3. Summary Judgment against Plaintiff's Rehabilitation Act claim

Next, Defendant requests that the Court grant summary judgment as to Plaintiff's claims under Section 504 of the Rehabilitation Act. Defendant argues that Plaintiff fails to allege any facts in the Complaint sufficient to state a claim for relief under the Rehabilitation Act, much less point to any evidence raising a dispute of fact regarding such claims. Plaintiff responds in opposition that Plaintiff's Complaint incorporated her Section 504 allegations from her due process petition into her Complaint before this Court, and that therefore such claims, bolstered by allegations not contained within the Complaint, should survive Defendant's motion.
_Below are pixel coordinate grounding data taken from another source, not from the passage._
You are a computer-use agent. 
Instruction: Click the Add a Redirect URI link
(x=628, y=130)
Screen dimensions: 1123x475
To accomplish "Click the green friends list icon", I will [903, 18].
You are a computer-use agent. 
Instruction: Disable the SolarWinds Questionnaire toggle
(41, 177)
The Court disagrees with Plaintiff. Plaintiff's Complaint does not expressly incorporate any allegations from her due process petition.*fn2 Further, even if Plaintiff had included allegations regarding her Section 504 claim in her Complaint, Plaintiff has pointed the Court to no evidence raising a dispute of fact regarding any necessary element. Indeed, Plaintiff's Complaint seeks no relief regarding any violation of Section 504, independent of her claims under the IDEA. She seeks relief under only one count, which merely asks the Court to reverse the decision of the ALJ. Accordingly, because the Court has already concluded that it will not reverse the ALJ's decision, the Court sees no reason why claims under Section 504 should survive summary judgment.

4. Attorney's Fees as a Prevailing Party Finally, Defendant asks the Court to dismiss Plaintiff's claims for attorney's fees as a prevailing party under the IDEA. Defendant argues that fees are only authorized under the IDEA to a prevailing party, and that Plaintiff does not fit the definition of a prevailing party in this case. See Wheeler v. Towanda Area Sch. Dist., 950 F.2d 128, 131 (3d Cir. 1991).
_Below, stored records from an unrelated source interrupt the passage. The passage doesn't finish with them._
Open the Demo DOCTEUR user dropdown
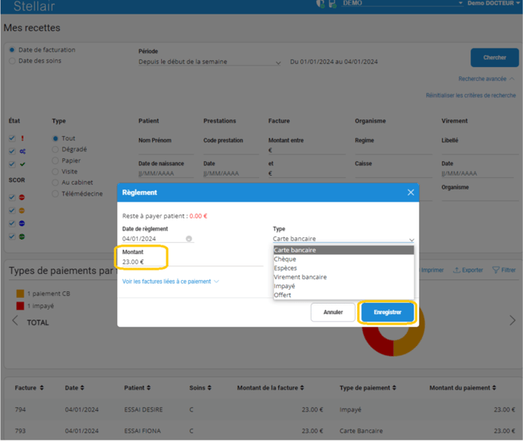 493,4
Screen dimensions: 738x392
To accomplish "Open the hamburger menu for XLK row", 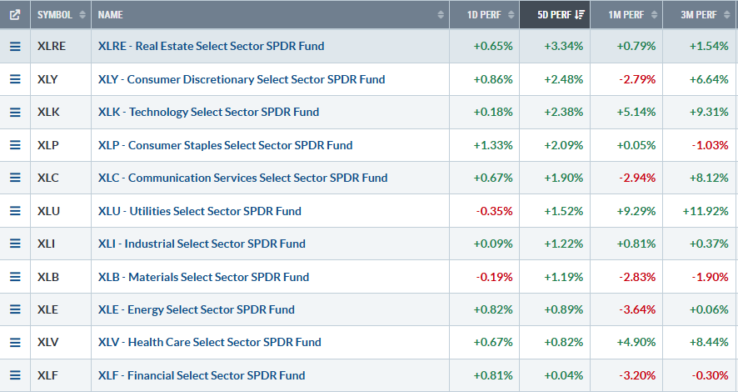I will [15, 112].
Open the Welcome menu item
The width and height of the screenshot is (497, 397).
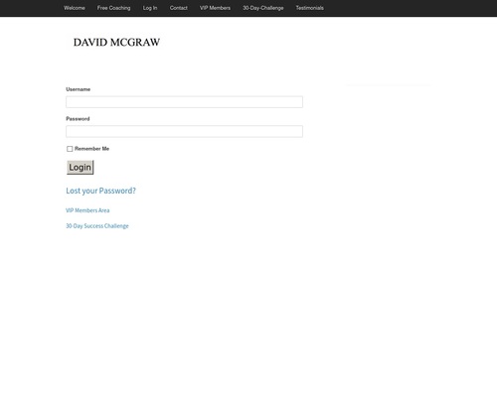click(75, 8)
Plaintiff responds in opposition only that, were she to succeed in the present action, she would qualify as a prevailing party. Therefore, because the Court has already concluded that Plaintiff will not succeed on any issue in the present action, the Court will grant Defendant's motion as to Plaintiff's claims for prevailing party attorney's fees.
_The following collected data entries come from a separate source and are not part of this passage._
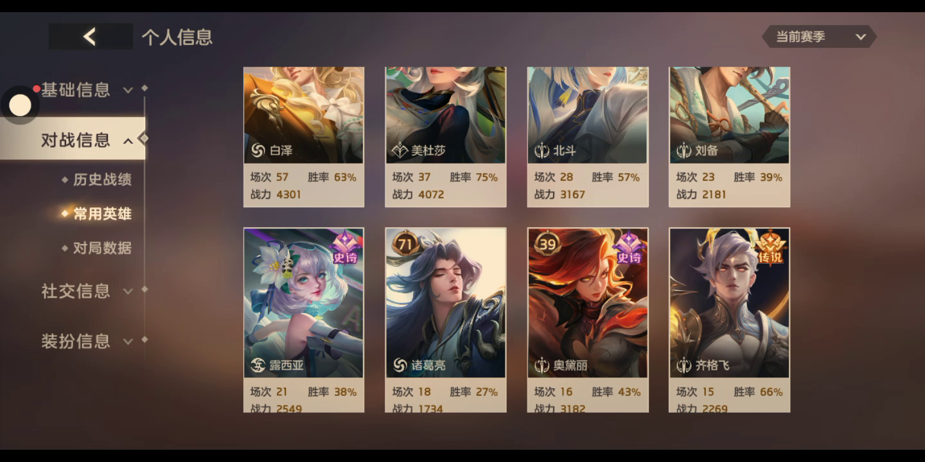925x462 pixels.
Task: Open the 北斗 hero card
Action: click(x=587, y=137)
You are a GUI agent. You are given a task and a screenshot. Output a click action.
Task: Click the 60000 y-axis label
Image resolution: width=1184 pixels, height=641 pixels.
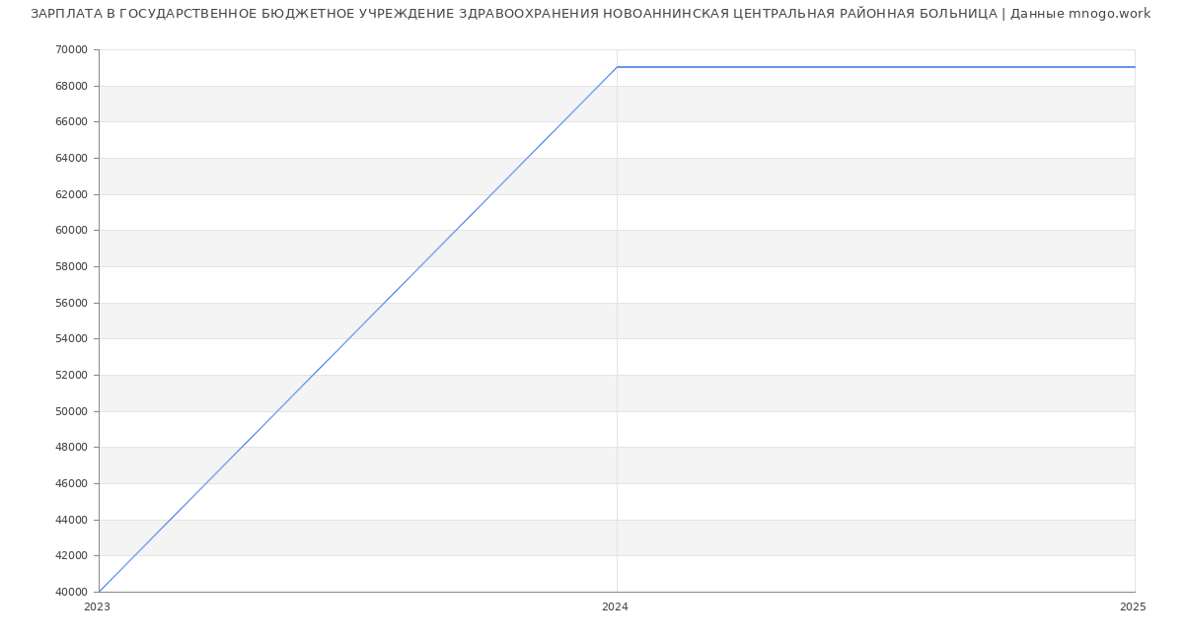click(x=71, y=231)
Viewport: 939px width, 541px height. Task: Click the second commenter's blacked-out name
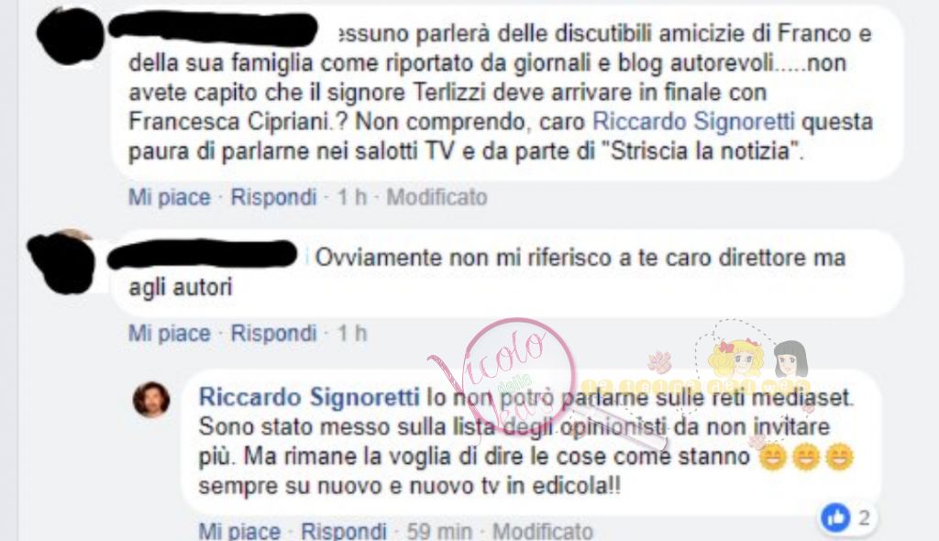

The Court has concluded that neither the ALJ's decision to dismiss Plaintiff's due process petition nor his decision not to impose sanctions on Defendants was an abuse of discretion.

Therefore, the Court has concluded that it will not reverse any portion of the ALJ's decision. Additionally, the Court has concluded that Plaintiff's claims under Section 504 of the Rehabilitation Act should not survive the motion to dismiss, as Plaintiff seeks no independent relief through Section 504 that is not sought through the IDEA. Finally, the Court has concluded that Plaintiff is not a prevailing party, and will dismiss Plaintiff's claim for attorney's fees on that basis. The Court will grant Defendant's motion for summary judgment in its entirety and deny Plaintiff's motion in its entirety. The accompanying Order will be entered.